■ TO-DO ITEM: Copy the items word for word, from the first line through the line that contains "document-line: 1) Удалить 2 файла с расширением .lnk (t… is". Copy nothing beyond that line.

■ DATA TO EXAMINE:

⟨

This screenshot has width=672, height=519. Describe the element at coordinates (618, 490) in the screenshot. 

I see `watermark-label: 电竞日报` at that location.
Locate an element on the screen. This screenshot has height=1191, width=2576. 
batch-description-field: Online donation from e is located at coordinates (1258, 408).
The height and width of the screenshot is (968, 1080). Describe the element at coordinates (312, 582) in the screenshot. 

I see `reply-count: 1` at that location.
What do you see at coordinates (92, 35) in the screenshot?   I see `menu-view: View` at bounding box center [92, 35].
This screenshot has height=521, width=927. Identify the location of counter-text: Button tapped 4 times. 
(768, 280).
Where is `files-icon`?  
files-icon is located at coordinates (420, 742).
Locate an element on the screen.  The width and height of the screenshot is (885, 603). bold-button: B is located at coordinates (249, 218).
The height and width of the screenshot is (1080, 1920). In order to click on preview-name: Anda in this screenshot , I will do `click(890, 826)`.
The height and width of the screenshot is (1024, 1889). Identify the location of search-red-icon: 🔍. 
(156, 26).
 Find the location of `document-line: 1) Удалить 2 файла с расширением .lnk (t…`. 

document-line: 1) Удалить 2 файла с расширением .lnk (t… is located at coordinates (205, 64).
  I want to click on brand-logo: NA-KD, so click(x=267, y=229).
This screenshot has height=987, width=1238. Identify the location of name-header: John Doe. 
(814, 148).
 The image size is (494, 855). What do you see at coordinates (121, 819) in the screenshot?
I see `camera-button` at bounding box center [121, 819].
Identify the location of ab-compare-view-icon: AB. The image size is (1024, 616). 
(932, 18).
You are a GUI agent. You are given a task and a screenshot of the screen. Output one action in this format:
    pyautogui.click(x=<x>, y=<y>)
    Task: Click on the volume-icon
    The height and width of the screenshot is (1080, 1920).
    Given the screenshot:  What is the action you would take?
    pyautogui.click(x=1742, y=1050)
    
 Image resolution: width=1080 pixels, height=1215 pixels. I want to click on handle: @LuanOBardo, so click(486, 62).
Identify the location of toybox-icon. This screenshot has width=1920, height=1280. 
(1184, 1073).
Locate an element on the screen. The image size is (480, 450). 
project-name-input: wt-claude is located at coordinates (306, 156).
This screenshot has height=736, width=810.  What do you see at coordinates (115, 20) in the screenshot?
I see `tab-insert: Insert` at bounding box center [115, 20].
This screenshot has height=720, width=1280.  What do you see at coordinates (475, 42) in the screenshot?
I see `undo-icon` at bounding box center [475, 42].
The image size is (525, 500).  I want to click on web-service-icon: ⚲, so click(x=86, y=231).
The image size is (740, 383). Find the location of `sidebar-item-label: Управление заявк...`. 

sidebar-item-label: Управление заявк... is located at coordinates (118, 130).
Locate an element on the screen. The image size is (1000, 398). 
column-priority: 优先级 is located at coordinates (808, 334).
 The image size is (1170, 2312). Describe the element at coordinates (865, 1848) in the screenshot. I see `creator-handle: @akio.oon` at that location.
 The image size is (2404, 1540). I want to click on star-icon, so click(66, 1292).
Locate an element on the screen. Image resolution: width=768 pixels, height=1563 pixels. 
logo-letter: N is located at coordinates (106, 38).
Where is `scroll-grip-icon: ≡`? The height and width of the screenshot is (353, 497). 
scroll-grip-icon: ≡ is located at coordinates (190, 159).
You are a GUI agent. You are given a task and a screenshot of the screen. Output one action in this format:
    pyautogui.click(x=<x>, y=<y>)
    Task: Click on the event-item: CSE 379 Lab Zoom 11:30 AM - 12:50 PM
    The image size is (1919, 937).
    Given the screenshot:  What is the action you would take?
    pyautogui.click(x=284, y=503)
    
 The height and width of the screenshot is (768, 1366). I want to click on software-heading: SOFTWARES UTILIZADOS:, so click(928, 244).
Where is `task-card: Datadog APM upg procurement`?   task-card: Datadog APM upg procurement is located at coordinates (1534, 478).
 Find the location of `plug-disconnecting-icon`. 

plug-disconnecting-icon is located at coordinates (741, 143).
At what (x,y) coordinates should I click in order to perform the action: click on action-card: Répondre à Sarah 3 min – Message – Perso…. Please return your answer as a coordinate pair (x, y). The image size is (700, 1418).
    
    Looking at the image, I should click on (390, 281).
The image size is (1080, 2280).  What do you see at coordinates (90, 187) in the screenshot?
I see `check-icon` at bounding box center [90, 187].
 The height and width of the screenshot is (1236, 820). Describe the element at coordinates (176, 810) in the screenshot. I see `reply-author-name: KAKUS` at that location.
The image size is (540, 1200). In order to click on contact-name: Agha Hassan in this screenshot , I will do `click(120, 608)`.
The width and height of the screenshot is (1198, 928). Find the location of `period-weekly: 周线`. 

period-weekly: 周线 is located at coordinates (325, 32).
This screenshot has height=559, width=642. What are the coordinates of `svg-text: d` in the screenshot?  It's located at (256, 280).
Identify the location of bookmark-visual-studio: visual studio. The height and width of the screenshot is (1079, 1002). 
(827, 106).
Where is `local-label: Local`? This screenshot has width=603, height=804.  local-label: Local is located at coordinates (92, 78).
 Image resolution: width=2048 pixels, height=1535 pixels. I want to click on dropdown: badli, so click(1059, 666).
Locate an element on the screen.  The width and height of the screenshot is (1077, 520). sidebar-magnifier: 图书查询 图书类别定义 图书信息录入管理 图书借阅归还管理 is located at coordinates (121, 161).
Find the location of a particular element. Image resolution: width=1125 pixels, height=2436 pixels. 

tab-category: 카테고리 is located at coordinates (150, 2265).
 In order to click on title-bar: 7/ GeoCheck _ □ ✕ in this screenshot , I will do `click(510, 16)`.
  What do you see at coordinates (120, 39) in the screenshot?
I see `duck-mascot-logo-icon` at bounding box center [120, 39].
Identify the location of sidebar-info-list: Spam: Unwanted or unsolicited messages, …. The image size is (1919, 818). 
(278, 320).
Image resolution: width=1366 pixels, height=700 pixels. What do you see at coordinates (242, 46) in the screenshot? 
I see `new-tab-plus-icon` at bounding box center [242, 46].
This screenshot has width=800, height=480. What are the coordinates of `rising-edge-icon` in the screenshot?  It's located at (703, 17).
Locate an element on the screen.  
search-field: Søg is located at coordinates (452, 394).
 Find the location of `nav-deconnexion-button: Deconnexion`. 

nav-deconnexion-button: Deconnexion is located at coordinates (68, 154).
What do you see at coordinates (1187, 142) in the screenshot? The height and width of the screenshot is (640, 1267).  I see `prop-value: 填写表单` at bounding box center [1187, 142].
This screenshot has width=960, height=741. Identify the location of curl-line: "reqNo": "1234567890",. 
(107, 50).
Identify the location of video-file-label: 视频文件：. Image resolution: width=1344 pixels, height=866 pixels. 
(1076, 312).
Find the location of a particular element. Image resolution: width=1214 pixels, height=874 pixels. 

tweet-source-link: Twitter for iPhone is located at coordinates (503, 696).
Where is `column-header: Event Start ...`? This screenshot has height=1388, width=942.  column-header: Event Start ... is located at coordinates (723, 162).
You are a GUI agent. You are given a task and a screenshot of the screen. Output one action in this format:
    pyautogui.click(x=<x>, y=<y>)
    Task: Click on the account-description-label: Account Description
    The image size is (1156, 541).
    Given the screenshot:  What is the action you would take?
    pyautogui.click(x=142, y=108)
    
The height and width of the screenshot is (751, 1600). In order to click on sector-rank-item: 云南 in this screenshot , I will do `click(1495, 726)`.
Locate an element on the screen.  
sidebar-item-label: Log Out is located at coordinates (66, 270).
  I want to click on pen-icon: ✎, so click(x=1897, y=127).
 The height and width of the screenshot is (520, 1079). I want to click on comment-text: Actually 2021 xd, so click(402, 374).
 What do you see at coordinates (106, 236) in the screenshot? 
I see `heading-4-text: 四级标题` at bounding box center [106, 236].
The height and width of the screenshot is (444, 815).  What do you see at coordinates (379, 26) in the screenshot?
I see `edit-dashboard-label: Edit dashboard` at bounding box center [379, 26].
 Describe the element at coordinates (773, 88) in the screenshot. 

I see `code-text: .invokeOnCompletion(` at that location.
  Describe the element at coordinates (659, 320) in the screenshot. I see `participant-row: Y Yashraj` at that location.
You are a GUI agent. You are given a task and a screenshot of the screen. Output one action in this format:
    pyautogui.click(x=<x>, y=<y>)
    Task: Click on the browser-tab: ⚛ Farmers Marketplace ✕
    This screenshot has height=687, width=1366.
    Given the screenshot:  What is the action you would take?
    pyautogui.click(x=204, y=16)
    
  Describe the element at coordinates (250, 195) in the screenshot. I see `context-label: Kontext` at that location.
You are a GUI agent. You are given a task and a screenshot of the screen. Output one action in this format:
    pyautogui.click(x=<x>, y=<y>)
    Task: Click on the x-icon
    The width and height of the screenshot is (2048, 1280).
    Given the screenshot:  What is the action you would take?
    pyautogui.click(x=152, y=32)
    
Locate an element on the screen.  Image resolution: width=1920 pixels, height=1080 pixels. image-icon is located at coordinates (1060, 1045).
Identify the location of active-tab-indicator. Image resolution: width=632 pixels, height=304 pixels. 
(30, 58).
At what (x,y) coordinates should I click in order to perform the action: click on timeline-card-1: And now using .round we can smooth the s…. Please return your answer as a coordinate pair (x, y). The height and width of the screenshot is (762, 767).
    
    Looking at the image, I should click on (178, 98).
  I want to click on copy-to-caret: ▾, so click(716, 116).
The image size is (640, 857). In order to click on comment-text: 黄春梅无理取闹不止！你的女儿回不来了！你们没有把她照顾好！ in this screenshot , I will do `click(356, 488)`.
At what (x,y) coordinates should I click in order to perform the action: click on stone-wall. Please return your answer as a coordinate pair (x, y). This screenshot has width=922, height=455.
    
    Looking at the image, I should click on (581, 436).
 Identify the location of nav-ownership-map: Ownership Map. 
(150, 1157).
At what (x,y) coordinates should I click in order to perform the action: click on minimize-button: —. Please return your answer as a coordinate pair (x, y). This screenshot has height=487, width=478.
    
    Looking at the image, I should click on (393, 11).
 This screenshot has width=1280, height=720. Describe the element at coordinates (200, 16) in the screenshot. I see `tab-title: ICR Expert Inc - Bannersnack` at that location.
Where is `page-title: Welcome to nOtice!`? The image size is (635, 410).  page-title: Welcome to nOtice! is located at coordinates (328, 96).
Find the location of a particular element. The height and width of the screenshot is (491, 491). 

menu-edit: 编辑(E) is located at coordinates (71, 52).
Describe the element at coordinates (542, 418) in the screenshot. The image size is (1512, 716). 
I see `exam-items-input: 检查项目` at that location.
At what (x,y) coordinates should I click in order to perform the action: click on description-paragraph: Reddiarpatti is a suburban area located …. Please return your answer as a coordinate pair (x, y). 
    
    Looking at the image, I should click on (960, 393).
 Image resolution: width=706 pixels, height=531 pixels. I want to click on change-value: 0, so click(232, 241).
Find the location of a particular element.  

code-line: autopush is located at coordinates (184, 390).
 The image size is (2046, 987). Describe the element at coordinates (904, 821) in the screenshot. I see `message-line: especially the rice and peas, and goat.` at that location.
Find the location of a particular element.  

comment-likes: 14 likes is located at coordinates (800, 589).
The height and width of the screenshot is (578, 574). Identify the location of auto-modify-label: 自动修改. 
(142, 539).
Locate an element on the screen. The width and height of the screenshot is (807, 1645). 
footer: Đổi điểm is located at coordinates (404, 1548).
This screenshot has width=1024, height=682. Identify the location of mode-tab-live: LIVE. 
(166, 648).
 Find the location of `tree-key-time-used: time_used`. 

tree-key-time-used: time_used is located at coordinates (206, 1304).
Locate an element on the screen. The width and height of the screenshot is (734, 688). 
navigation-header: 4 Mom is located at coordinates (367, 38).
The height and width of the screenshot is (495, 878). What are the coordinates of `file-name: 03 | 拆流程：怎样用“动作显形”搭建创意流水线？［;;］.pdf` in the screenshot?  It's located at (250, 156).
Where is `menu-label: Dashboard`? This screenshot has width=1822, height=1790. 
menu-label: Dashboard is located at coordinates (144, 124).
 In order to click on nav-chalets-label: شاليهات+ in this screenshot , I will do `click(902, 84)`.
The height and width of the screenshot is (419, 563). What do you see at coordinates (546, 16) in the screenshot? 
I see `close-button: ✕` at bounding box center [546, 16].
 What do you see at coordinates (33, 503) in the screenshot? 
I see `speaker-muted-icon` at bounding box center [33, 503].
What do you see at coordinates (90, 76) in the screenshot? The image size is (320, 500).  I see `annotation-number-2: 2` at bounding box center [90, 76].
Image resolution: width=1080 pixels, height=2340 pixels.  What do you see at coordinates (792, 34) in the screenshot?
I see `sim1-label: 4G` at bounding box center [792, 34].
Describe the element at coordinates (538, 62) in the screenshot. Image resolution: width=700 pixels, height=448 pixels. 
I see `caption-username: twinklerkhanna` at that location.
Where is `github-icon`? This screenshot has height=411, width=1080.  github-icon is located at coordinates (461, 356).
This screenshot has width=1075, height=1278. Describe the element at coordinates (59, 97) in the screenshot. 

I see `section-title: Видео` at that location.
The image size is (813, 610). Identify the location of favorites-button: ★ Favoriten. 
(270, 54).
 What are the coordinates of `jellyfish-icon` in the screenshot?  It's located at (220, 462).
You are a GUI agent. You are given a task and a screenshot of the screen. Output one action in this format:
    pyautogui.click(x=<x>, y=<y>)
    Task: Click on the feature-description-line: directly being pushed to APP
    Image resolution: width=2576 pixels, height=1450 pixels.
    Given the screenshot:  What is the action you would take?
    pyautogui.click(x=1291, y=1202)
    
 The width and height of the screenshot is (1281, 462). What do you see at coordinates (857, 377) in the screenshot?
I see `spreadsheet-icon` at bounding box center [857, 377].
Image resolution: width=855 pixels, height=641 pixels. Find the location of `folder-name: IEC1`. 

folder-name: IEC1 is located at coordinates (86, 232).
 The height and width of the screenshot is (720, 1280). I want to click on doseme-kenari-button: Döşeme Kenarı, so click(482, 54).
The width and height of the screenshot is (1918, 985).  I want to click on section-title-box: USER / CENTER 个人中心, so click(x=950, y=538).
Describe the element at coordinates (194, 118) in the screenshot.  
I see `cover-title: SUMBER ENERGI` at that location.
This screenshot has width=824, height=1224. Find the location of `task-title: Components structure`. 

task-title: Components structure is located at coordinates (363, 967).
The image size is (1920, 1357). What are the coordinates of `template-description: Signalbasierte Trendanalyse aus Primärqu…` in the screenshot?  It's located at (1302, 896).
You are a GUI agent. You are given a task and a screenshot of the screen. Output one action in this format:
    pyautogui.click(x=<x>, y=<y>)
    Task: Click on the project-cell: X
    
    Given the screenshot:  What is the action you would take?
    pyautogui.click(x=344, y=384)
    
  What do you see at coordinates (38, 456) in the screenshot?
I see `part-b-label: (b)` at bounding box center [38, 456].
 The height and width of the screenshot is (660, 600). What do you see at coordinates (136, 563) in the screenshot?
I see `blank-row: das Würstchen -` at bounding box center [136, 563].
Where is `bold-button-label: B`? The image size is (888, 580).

⟩

■ TASK SOLUTION:
This screenshot has width=672, height=519. Describe the element at coordinates (618, 490) in the screenshot. 

I see `watermark-label: 电竞日报` at that location.
Locate an element on the screen. This screenshot has height=1191, width=2576. 
batch-description-field: Online donation from e is located at coordinates (1258, 408).
The height and width of the screenshot is (968, 1080). Describe the element at coordinates (312, 582) in the screenshot. 

I see `reply-count: 1` at that location.
What do you see at coordinates (92, 35) in the screenshot?   I see `menu-view: View` at bounding box center [92, 35].
This screenshot has height=521, width=927. Identify the location of counter-text: Button tapped 4 times. 
(768, 280).
Where is `files-icon`?  
files-icon is located at coordinates (420, 742).
Locate an element on the screen.  The width and height of the screenshot is (885, 603). bold-button: B is located at coordinates (249, 218).
The height and width of the screenshot is (1080, 1920). In order to click on preview-name: Anda in this screenshot , I will do `click(890, 826)`.
The height and width of the screenshot is (1024, 1889). Identify the location of search-red-icon: 🔍. 
(156, 26).
 Find the location of `document-line: 1) Удалить 2 файла с расширением .lnk (t…`. 

document-line: 1) Удалить 2 файла с расширением .lnk (t… is located at coordinates (205, 64).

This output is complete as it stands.